Ninety-eight homes will be on the block at the Convention Center this Saturday, said Real Estate Disposition Corporation principal Rob Friedman. The company’s website allows interested bidders to register beforehand, but they can also register in person before the event at 8 a.m. The auction starts at 10 a.m., and the company will try to get through about 25 properties per hour, Friedman estimated.

I chatted with Friedman yesterday afternoon. REDC, he said, has been in the lender-foreclosed home auction business since 1990. Business was good from 1990 to 1996, but they’ve been in a “holding pattern” until about six months ago, while homes appreciated like crazy over the decade following 1996 and foreclosure rates crept at a negligible pace.

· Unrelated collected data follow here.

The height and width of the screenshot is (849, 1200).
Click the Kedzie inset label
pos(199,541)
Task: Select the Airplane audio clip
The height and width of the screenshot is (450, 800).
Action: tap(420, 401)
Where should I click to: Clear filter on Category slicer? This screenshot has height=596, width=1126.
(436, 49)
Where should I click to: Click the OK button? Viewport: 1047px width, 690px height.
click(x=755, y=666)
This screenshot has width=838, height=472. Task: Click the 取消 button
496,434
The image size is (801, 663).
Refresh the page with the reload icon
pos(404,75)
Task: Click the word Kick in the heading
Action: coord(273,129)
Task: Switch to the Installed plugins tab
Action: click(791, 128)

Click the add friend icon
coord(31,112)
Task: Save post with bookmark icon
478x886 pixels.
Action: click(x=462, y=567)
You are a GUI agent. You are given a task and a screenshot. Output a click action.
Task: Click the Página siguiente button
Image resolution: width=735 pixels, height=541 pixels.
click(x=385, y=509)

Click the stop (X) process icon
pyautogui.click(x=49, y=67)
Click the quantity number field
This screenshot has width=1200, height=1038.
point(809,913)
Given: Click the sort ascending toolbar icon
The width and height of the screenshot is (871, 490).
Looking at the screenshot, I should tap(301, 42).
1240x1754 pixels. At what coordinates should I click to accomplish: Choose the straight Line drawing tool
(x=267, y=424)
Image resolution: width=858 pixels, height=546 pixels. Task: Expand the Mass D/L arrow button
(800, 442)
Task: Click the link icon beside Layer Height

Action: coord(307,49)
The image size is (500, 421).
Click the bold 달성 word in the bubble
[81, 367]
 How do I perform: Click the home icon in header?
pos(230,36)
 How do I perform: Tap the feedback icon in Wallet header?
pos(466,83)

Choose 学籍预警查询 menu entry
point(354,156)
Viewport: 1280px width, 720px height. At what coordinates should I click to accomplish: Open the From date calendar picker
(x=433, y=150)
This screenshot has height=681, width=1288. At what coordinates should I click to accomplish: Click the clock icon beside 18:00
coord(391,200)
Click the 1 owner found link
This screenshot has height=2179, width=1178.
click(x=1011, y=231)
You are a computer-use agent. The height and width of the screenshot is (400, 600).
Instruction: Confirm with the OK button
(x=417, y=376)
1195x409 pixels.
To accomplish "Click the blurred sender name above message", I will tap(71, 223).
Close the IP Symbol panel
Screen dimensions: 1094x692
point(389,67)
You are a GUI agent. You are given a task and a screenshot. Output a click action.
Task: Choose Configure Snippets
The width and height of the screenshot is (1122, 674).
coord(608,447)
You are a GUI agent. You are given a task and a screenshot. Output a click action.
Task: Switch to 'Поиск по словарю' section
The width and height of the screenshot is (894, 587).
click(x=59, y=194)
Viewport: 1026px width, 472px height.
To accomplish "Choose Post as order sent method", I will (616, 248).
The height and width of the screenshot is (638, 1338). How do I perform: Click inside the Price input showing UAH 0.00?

The auction here in San Diego (including some Imperial County properties) and subsequent auctions in L.A. and Riverside will include more than 300 properties. This is the company’s first major auction in this housing downturn.

Friedman, like many of the real estate pros I’ve spoken to recently, said he hasn’t yet seen the market fall as far as it did last decade. Then, foreclosures often resulted in bargain-basement prices, halving neighboring homes’ values.

“If it’s gonna be like that, I haven’t seen it yet,” he said. “This downturn is not going to be nearly as deep as that one. That’s the vibe I’m getting.”

Lenders are more interested, and have a greater ability now, to sell the homes for closer to what they’d go for under regular market conditions, he said.

The blogosphere is abuzz about this auction, and the consensus is: If you’re going to try to bid on something, read the fine print before you go.

For example, the homes in one newspaper ad are listed by type of property, number of bedrooms and bathrooms, and square footage. Then there’s a column stating what the home was “previously valued to” and what its starting bid will be at the auction, sometimes less than half as much.

But a quick look at the terms and conditions on the REDC site reveals:

All Properties have a Reserve Price, meaning the Seller of each Property has established an unpublished, minimum selling price. The starting bid is not the Reserve Price. In order to become the Winning Bidder for a Property, a Bidder must meet or exceed the Reserve Price and have the highest bid.

The auctioneer is entitled to bid on behalf of the lender up to the reserve price. And if you’re successful in your bid, a 5 percent auctioneer fee is tacked on to your purchase price. Buyers secure their bid with a cashier’s check for at least $5,000.

Friedman said he’s confident some people will get some pretty good deals tomorrow.

“While there may be a reserve, we’re looking at a lot of motivated sellers (the banks),” he said. “They’re pretty much ready to sell … below what the market price is, substantially below. These guys are motivated, non-emotional sellers.”

And REDC has an agreement with a lender to provide some “really good financing” at the event, Friedman said. I was really curious about that, because of all of the craziness surrounding the “really good financing” some people used to get into some of these homes in the first place.

What a catch-22 it would be, I said, if the lender foreclosed on one of these homes because a homeowner couldn’t make the payments on a risky loan, and then a bidder got into the home using a loan with teaser rates that could land them in trouble in a couple of years.

But Friedman said that type of loans, with low introductory rates and a bunch of hidden conditions, wouldn’t be the kind offered tomorrow.